-------- Provided records --------

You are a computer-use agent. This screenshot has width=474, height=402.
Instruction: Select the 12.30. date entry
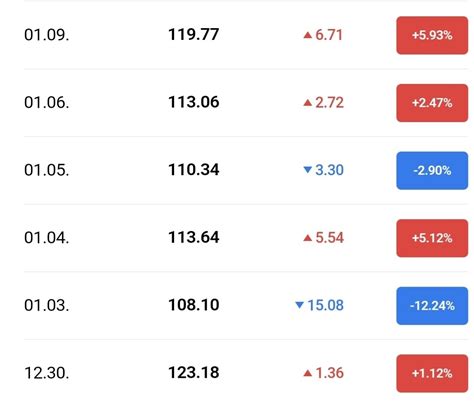point(47,373)
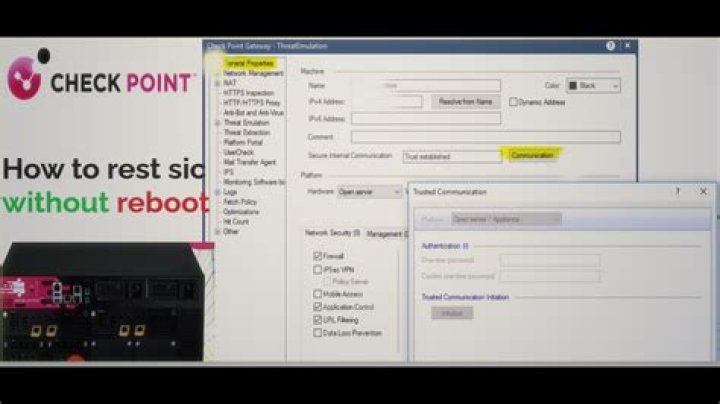Close the Trusted Communication dialog
The width and height of the screenshot is (720, 404).
(703, 191)
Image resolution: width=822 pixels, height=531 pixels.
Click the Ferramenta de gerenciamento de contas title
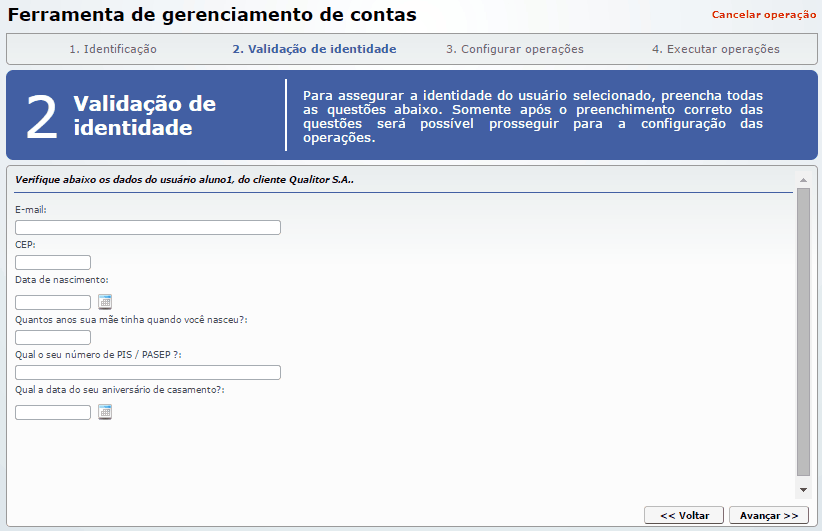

--------

--- Task objective ---
Copy every line of the listing above word for word, leaving out the pictures.

--- Exercise solution ---
You are a computer-use agent. This screenshot has width=474, height=402.
Instruction: Select the 12.30. date entry
point(47,373)
Close the Trusted Communication dialog
The width and height of the screenshot is (720, 404).
(703, 191)
Image resolution: width=822 pixels, height=531 pixels.
Click the Ferramenta de gerenciamento de contas title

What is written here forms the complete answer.